The effect of PCNA knockdown on the repair of oxidative DNA damage. (a) Comet assay. AGS cells transfected with pLKO-1 shPCNA to knock down PCNA or control vector were treated with 20 μM H₂O₂ for indicated periods of time before being harvested for comet-Fpg/Endo III assay to monitor the levels of H₂O₂-induced DNA lesions in cells. Bottom panel: western analysis of PCNA protein with levels of β-actin protein as a loading control. (b) Immunostaining analysis and (c) ELISA. Cells transfected with pLKO-1 shPCNA or control vector were treated with 1 mM H₂O₂ for 1 and 4 h before being harvested for immunofluorescence and ELISA assays of 8-oxo-dG. Typical images were shown.
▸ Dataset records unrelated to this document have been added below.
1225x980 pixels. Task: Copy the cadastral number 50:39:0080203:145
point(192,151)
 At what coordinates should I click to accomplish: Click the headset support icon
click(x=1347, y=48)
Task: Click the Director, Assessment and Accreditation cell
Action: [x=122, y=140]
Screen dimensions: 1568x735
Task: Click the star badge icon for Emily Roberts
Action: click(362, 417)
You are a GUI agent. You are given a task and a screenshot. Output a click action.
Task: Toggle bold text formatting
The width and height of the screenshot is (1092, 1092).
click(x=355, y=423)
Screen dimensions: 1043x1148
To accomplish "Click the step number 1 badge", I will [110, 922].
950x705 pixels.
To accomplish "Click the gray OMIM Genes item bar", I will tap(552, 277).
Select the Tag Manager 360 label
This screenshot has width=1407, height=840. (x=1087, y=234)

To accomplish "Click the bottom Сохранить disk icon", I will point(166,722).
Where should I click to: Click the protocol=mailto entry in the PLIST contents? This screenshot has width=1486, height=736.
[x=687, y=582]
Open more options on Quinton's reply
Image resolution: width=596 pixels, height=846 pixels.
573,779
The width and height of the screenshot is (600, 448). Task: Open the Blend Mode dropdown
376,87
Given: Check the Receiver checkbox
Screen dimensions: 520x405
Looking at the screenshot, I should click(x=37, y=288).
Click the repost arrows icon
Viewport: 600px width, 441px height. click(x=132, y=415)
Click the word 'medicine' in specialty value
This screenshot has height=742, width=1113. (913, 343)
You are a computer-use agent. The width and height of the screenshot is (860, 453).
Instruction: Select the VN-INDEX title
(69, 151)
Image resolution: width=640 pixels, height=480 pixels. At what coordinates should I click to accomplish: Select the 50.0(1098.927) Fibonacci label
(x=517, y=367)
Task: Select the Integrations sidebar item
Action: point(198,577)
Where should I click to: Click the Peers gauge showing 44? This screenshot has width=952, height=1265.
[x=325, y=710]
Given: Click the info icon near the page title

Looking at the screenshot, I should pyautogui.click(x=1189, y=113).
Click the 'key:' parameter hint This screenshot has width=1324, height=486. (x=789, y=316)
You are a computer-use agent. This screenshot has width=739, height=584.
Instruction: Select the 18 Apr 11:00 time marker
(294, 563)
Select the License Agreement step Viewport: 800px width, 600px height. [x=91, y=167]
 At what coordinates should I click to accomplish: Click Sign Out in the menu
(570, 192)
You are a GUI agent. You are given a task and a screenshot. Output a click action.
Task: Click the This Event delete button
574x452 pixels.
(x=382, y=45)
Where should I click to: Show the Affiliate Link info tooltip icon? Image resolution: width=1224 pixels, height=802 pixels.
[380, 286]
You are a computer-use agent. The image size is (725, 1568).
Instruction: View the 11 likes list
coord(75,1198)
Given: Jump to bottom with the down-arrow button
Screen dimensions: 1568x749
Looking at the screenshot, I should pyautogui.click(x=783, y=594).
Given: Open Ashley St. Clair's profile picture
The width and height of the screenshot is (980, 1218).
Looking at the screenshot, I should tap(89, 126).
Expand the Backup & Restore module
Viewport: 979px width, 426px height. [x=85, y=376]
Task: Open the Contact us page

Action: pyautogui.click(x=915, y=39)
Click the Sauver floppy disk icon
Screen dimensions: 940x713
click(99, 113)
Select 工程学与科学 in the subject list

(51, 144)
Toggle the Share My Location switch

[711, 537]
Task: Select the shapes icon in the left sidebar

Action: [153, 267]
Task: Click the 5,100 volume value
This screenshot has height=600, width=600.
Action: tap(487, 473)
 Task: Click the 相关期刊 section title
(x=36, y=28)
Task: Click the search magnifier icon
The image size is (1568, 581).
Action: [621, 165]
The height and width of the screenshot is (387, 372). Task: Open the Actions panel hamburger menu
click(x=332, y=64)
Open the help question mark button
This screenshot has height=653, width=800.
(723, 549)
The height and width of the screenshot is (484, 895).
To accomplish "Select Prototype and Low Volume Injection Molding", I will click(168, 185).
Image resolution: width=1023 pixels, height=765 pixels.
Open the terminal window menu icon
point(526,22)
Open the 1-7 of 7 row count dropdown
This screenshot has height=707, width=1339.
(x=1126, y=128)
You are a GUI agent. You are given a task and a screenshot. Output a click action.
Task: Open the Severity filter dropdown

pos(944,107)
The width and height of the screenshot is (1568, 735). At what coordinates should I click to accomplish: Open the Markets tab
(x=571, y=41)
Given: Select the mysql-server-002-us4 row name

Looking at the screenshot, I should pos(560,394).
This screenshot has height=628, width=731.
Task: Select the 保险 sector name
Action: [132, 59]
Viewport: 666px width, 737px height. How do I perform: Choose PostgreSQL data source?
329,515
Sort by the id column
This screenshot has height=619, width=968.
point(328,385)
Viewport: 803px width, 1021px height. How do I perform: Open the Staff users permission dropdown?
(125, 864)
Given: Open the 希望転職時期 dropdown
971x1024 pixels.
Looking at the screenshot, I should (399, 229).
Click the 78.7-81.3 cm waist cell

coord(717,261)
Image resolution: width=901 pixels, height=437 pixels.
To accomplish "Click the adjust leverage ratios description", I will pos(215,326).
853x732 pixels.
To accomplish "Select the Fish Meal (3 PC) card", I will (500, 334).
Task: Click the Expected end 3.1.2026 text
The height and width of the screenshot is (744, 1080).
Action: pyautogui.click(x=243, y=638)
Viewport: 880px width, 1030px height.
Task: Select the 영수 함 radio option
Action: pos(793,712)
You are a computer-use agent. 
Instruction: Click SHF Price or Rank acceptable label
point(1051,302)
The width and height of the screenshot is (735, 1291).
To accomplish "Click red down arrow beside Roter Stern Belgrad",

N for control, that is, cells without treatment. ∗∗ for p < 0.005.

Figure 7

The effect of Fen-1 knockdown. (a) On repair of oxidative DNA damage. Top: western analysis of Fen-1 protein in AGS cells transfected with pLKO-1 sh Fen-1 to knock down Fen-1 or control vector; levels of PCNA protein were used as a loading control. Bottom: comet assay. AGS cells were treated with 20 μM H₂O₂ for indicated periods of time before being harvested for comet-Fpg/Endo III assay. (b) On DNA replication. S-phase cells were marked.

Figure 8

The effect of XRCC1 overexpressed on the gap-filling during repair of UV-induced DNA lesions. ((a) and (b)) Similar to the procedures described in Figures 1 and 3, yet colcemid was excluded. (a) AGS cells were transiently transfected with pCMV XRCC1 plasmids (open circle) or not (closed circle). (b) Cont. for control, that is, cells without treatment. AGS cells were transfected with wt. PCNA or pCMV-XRCC1 or empty vector. Time points: 0–8 h after H/A removal. Histograms of both panels: x-axis: forward scattering (relevant to particle size); y-axis: cell counts. (c) Similar to procedures described in Figure 1, colcemid was present, and AGS cells transfected with empty vector or plasmid EGF-PCNA with or without pCMV XRCC1 were used.

Figure 9

PCNA is important to the gap-filling during the repair of UV-induced DNA injuries and is also essential to the repair of oxidative DNA lesions. When oxidative DNA damage increases or XRCC1 overexpresses, more PCNA is recruited to BER, which may leave more gaps unfilled.